Regular Expressions

WARNING: This is a woefully incomplete overview of regular expressions. It would be absurd to try to fully cover the topic in a short handout like this. Hopefully, this will provide some of the basics to get you started, but to really understand regular expressions, I implore you to read as much of Mastering Regular Expressions by Jeffrey E.F. Friedl as you have time for.

A regular expression is a sequences of characters that describes or matches a given amount of text. For example, the sequence bob, considered as a regular expression, would match any occurance of the word “bob” inside of another text. The following is a rather rudimentary introduction to the basics of regular expressions. We could spend the entire semester studying regular expressions if we put our mind to it. . . Nevertheless, we’ll just have a basic introduction to them this week and learn more advanced technique as we explore different text processing applications over the course of the semester.

A truly wonderful book written on the subject is: Mastering Regular Expressions by Jeffrey Friedl. Chapter 1, available via the Safari Network (through NYU) can be found here:

http://safari.oreilly.com/0596002890/mastregex2-CHP-1

Regular expressions (sometimes referred to as ‘regex’ for short) have both literal characters and meta characters. In bob, all three characters are literal, i.e. the ‘b’ wants to match a ‘b’, the ‘o’ an ‘o’, etc. We might also have the regular expression:

^bob

In this case, the ‘^’ is a meta character, i.e. it does not want to match the character ‘^’, but instead indicates the “beginning of a line.” In other words the regex above would find a match in:

bob goes to the park.

but would not find a match in:

jill and bob go to the park.

Here are a few common meta-characters (I’m listing them below as they would appear in a Java regular expression, which may differ slightly from perl, php, .net, etc.) used to get us started:

Position Metacharacters:

^     beginning of line
$     end of line
\\b    word boundary
\\B    a non word boundary

Single Character Metacharacters:

.     any one character
\\d    any digit from 0 to 9
\\w    any word character (a-z,A-Z,0-9)
\\W    any non-word character
\\s    any whitespace character (tab, new line, form feed, end of line, carriage return)
\\S    any non whitespace character

Quantifiers (refer to the character that precedes it):

?     appearing once or not at all
*     appearing zero or more times
+     appearing one or more times
{min,max} appearing within the specified range

Using the above, we could come up with some quick examples:

^$ –> matches beginning of line followed by end of line, i.e. match any blank line!

ing\b –> matches ‘ing’ followed by a word boundary, i.e. any time ‘ing’ appears at the end of a word!

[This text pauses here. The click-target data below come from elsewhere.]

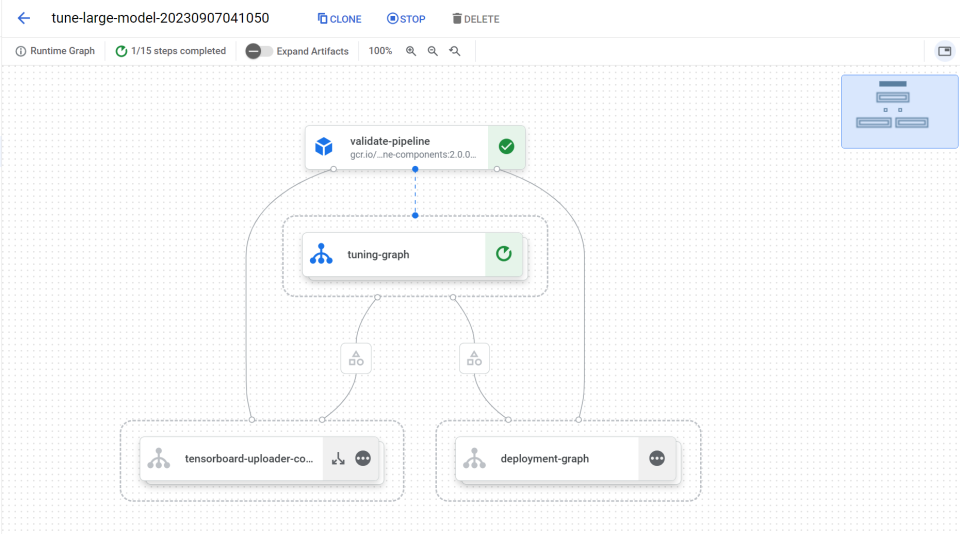Stop the running pipeline
Screen dimensions: 960x534
point(406,19)
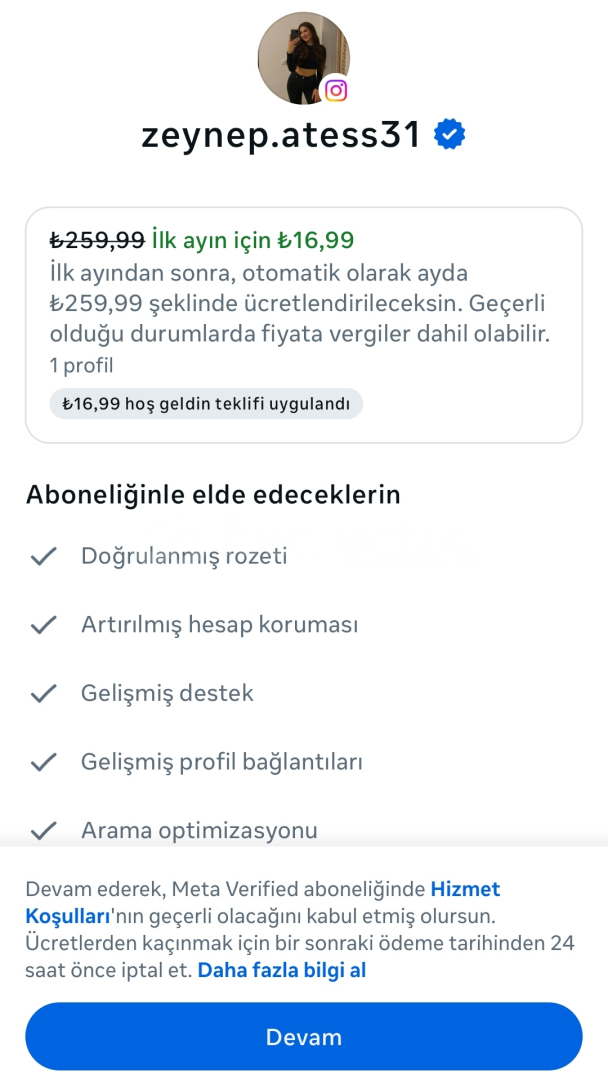Viewport: 608px width, 1080px height.
Task: Click the checkmark beside Doğrulanmış rozeti
Action: [x=43, y=556]
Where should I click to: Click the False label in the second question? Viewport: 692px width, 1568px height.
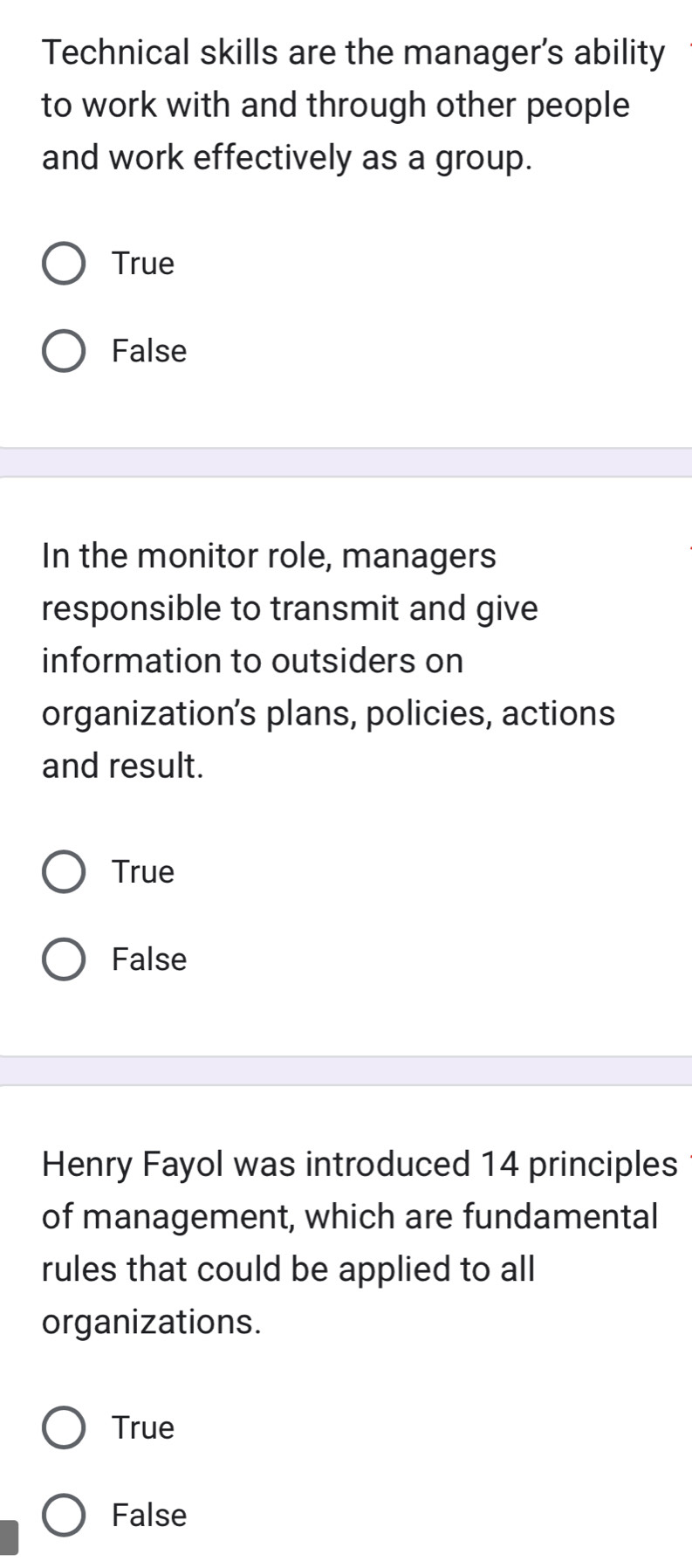(x=147, y=959)
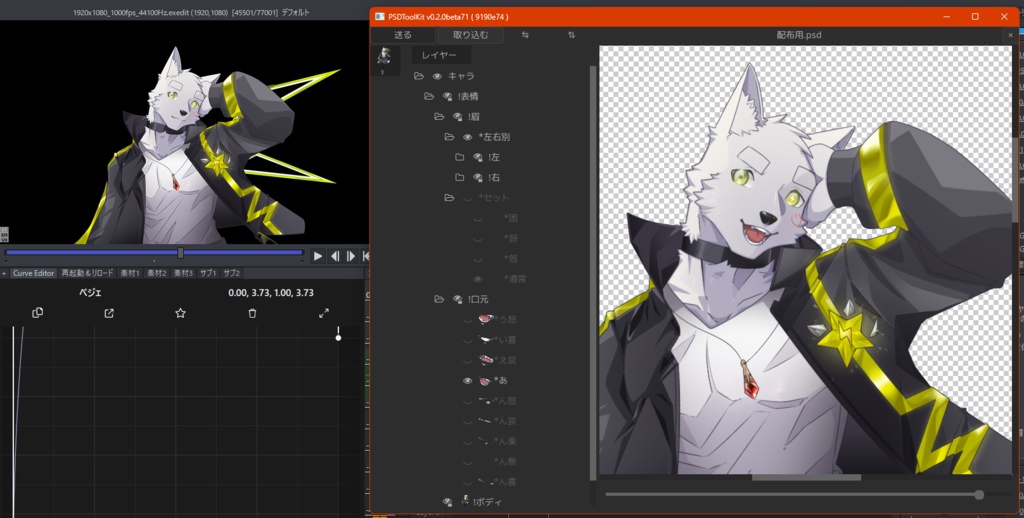Click the vertical flip arrows icon
1024x518 pixels.
tap(571, 35)
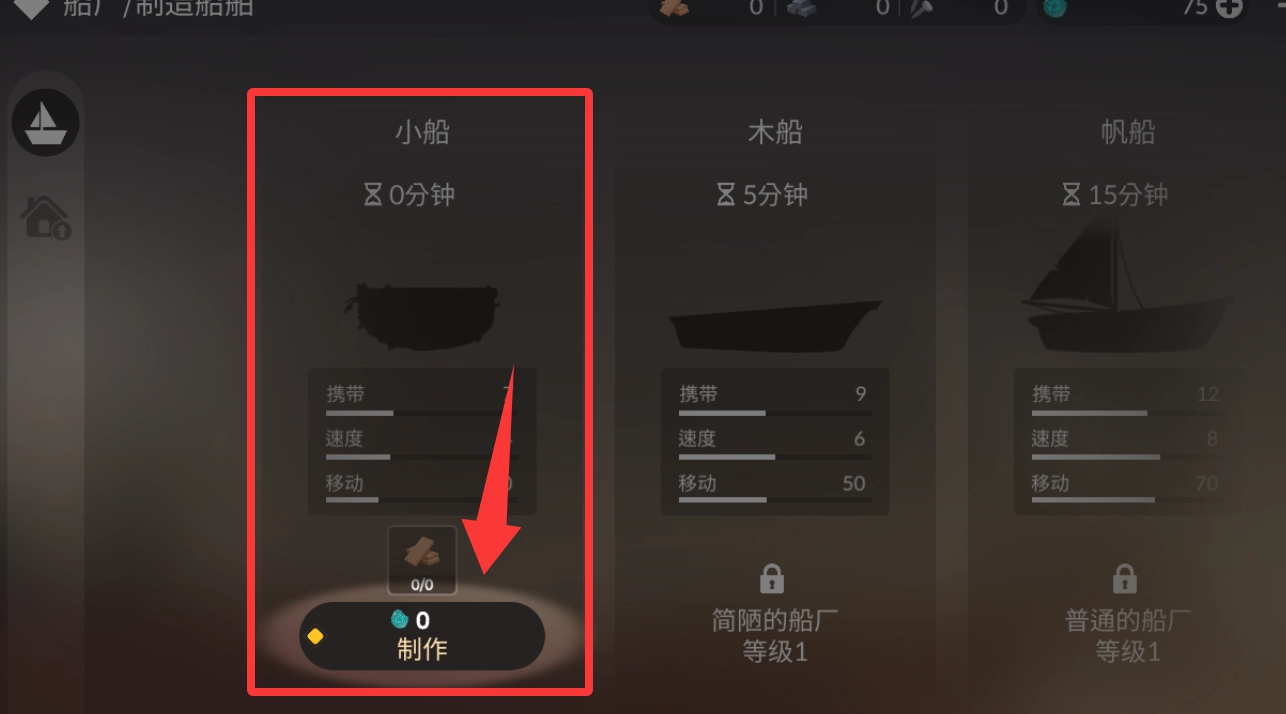Tap the lock icon under the 帆船 card
The width and height of the screenshot is (1286, 714).
point(1124,578)
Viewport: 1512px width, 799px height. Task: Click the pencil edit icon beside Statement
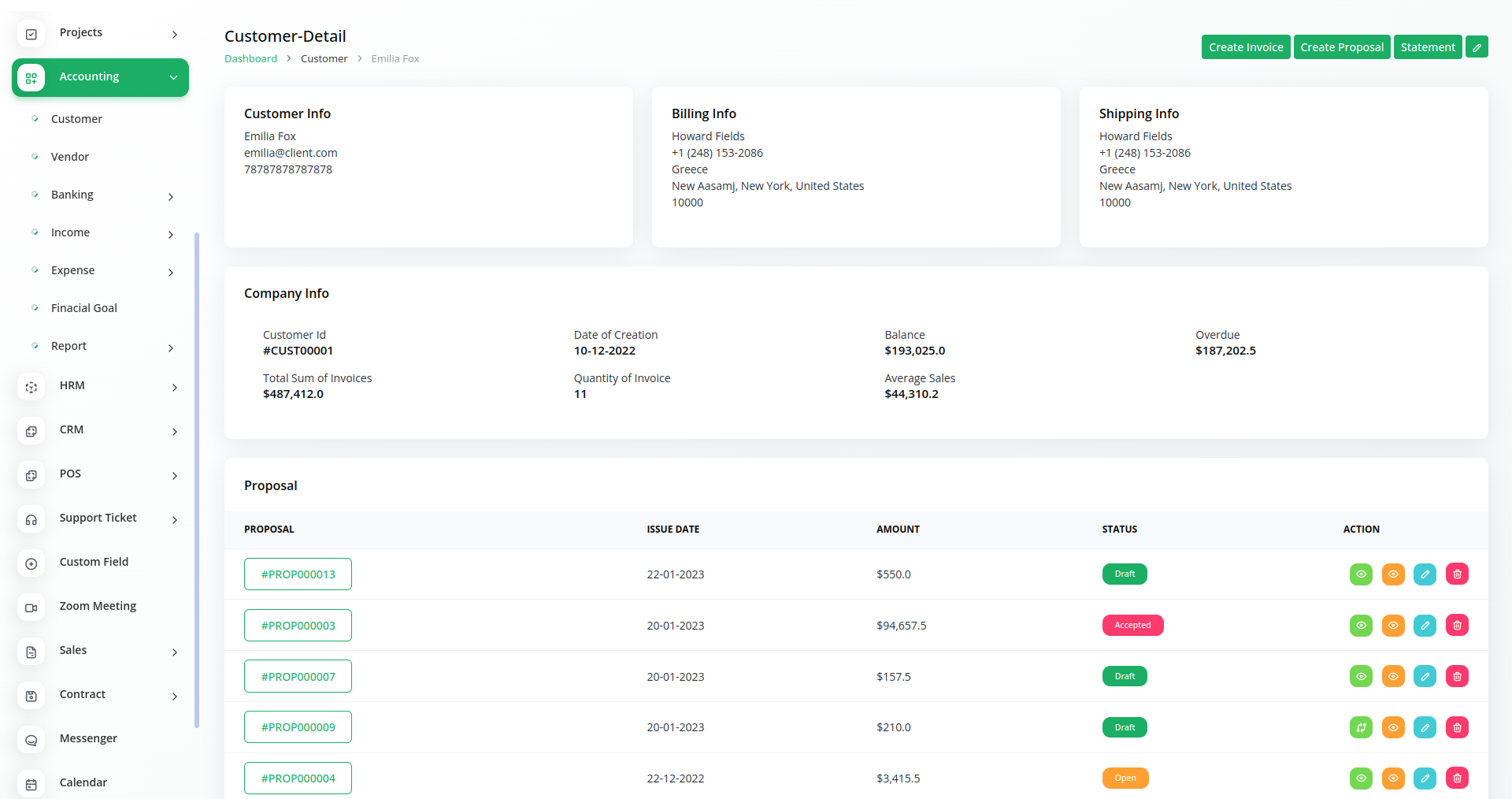1477,47
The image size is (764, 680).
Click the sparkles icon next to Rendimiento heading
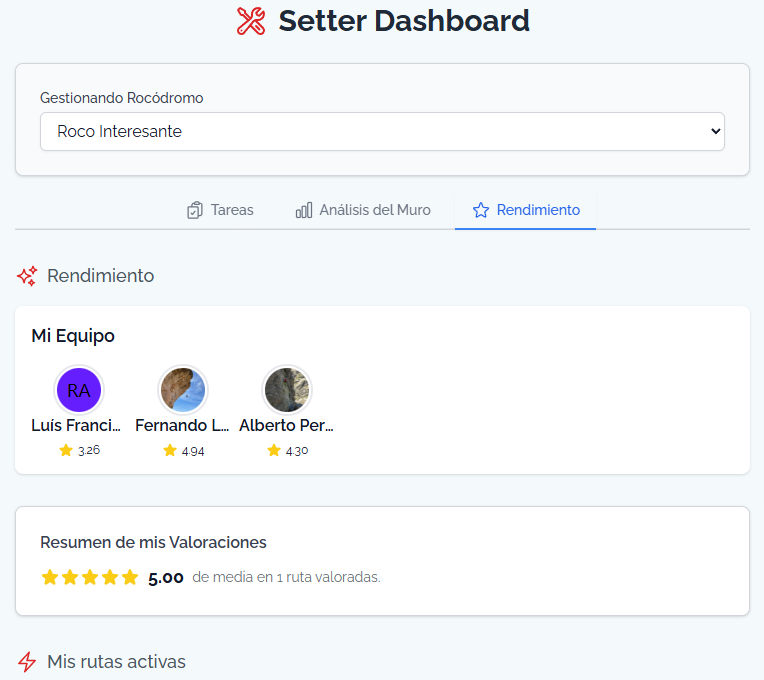(27, 276)
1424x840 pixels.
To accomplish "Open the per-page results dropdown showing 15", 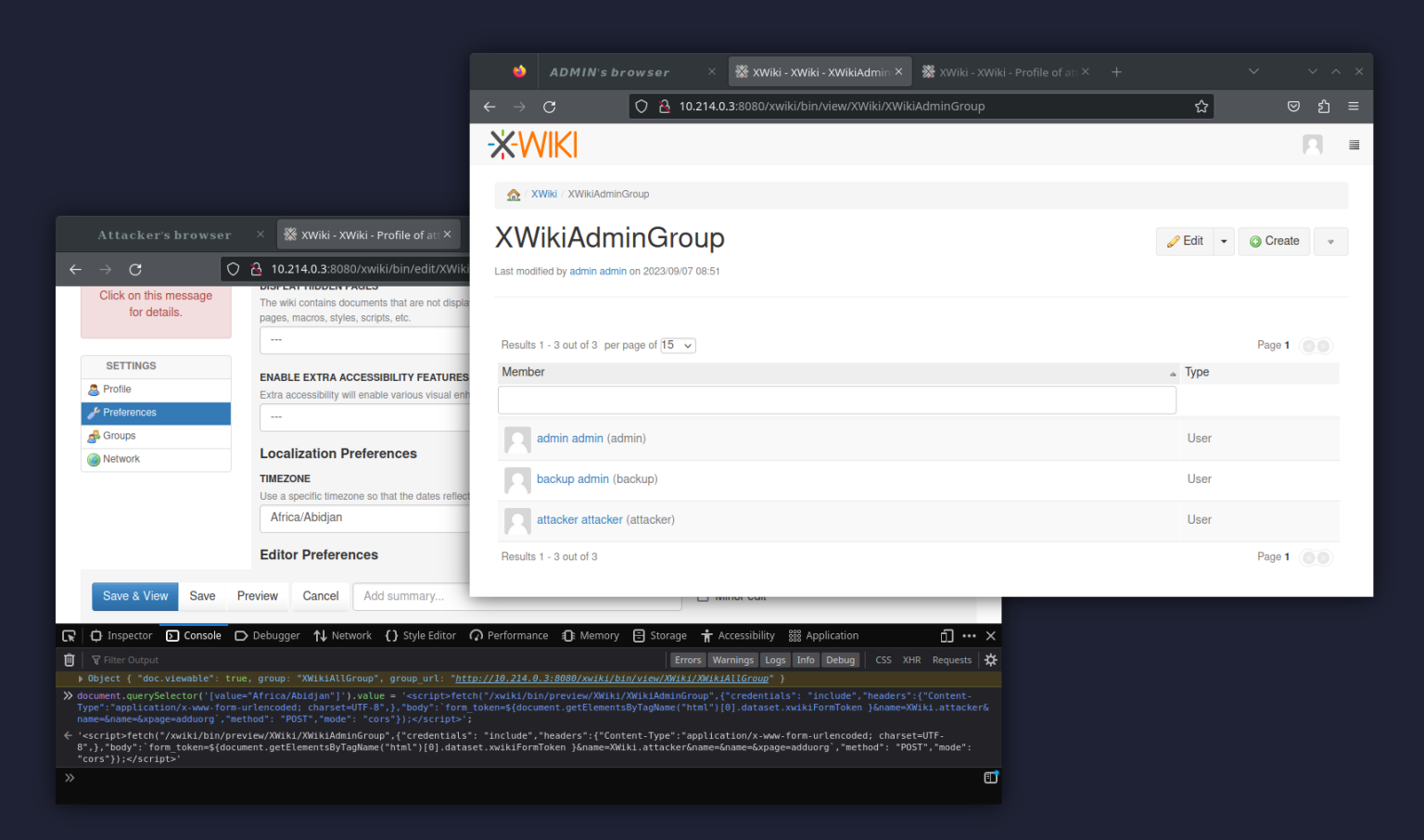I will tap(678, 345).
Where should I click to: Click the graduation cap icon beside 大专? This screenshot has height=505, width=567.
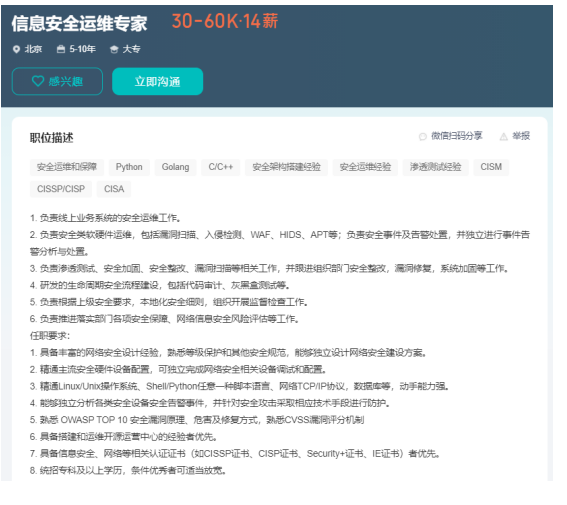114,50
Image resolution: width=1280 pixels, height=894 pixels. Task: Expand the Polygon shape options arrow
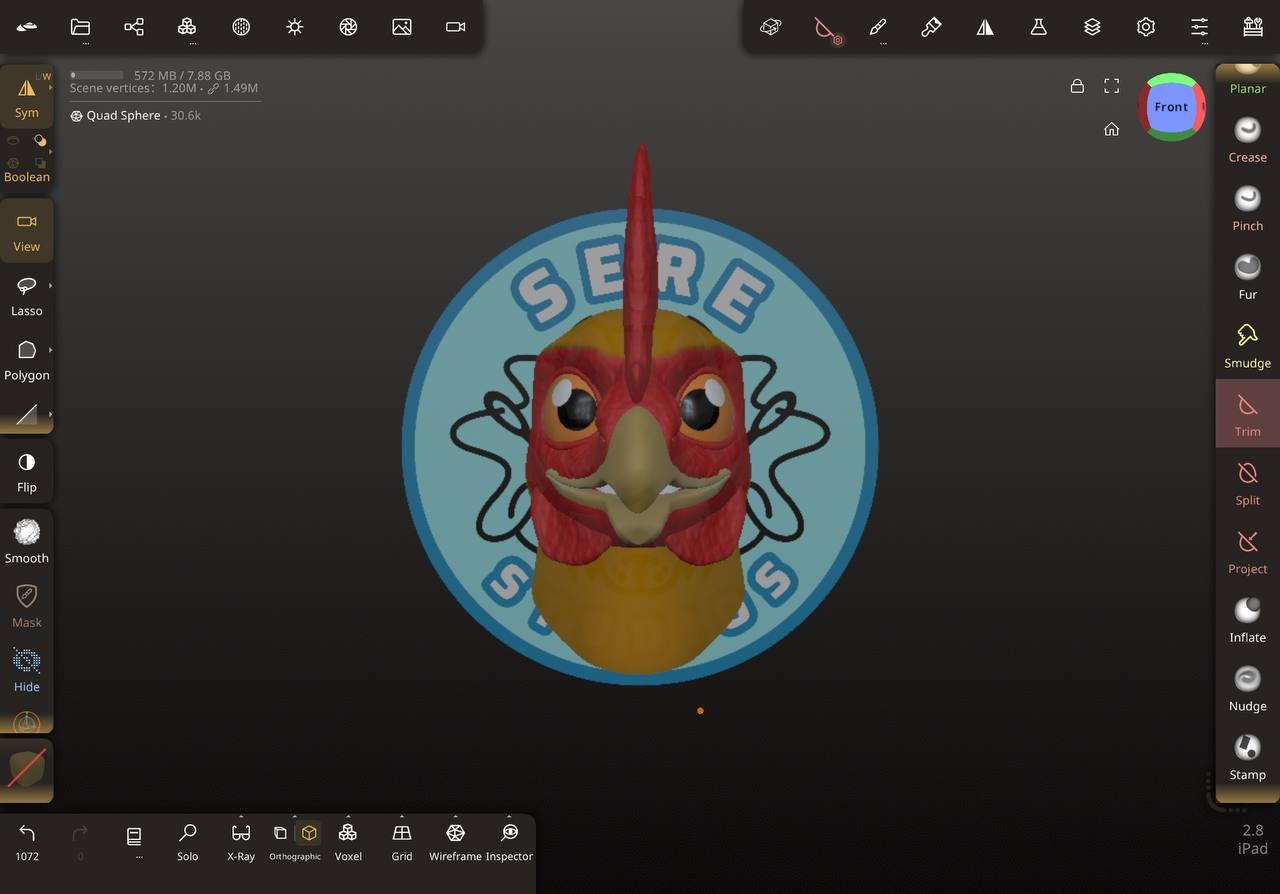point(50,350)
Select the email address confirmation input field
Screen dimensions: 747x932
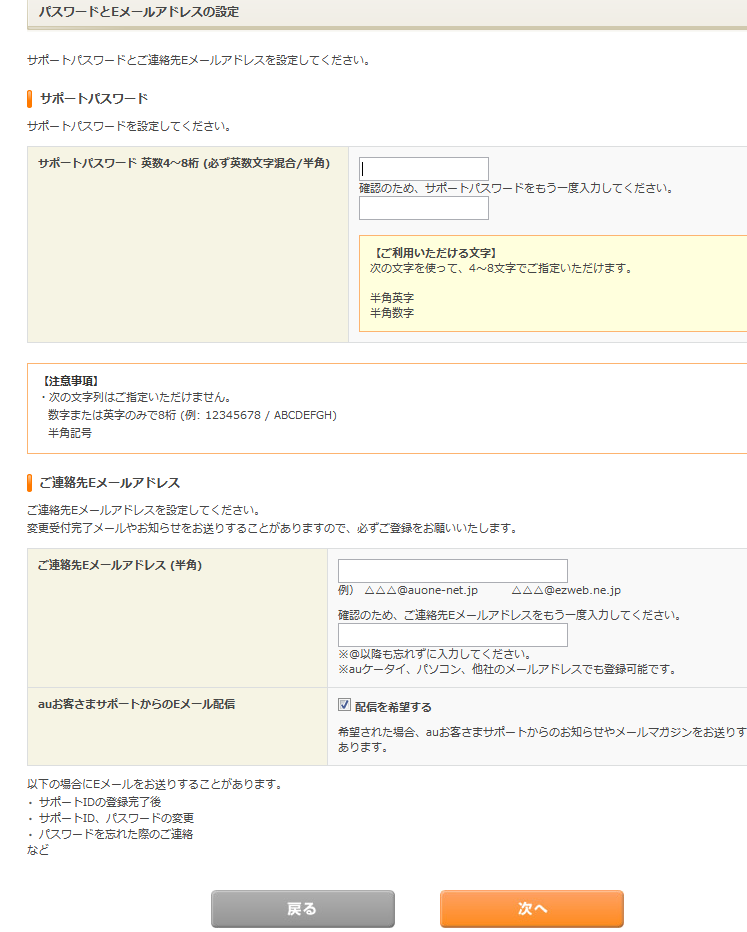click(452, 635)
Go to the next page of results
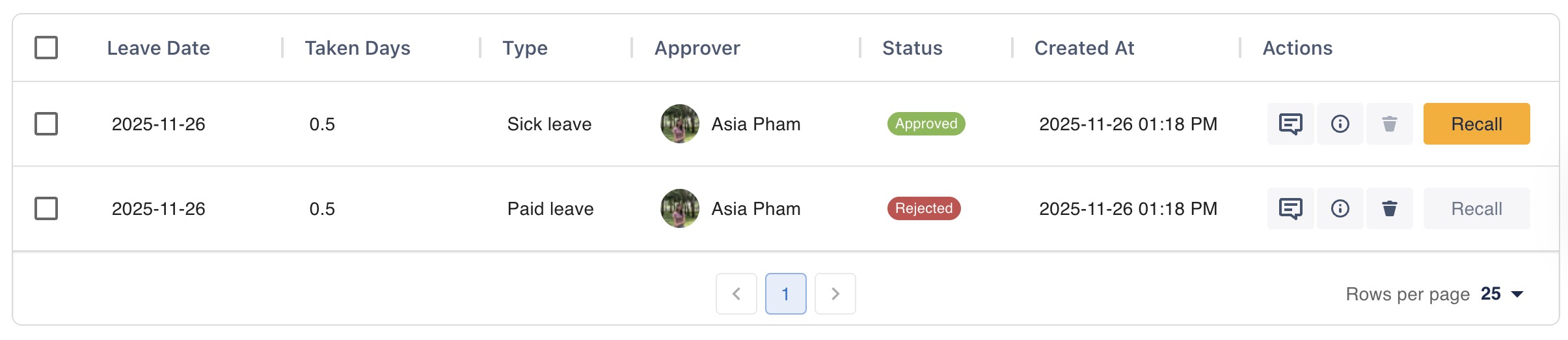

Character Classes allow one to do an “or” statement amongst individual characters and are denoted by characters enclosed in brackets, i.e. [aeiou] means match any vowel. Using a “^” negates the character class, i.e. [^aeiou] means match any character not a vowel (note this isn’t just limited to letters, it really means anything at all that is not an a, e, i, o, or u.) A hyphen indicates a range of characters, such as [0-9] or [a-z].

Another key metacharacter is |, meaning or. This is known as the concept of Alternation.

John | Jon -> match “John” or Jon”

note: this regex could also be written as Joh?n, meaning match “Jon” with an option “h” between the “o” and “n.”

Parentheses can also be used to constrain the alternation, i.e.:

(212|646|917)\d* matches any sequence of zero or more digits preceded by 212, 646, or 917 (presumably to retrieve phone #’s with NYC area codes). Note this regular expression would need to be improved to take into consideration white spaces and/or punctuation.

Parentheses also serve the purpose of capturing groups for back-references. For example, examine the following regular expression:

\b([0-9A-Za-z]+)\s+\1\b

The first part of the expression without parentheses would read: \b([0-9A-Za-z]+) meaning match any “word” containing at least one or more letters/digits. The next part \s+ means any sequence of at least one white space. The third part \1 says match whatever you matched that was enclosed inside the first set of parentheses, i.e. ([0-9A-Za-z]+). So, thinking this over, what will this regular expression match in the following line:

This is really really super super duper duper fun.  Fun!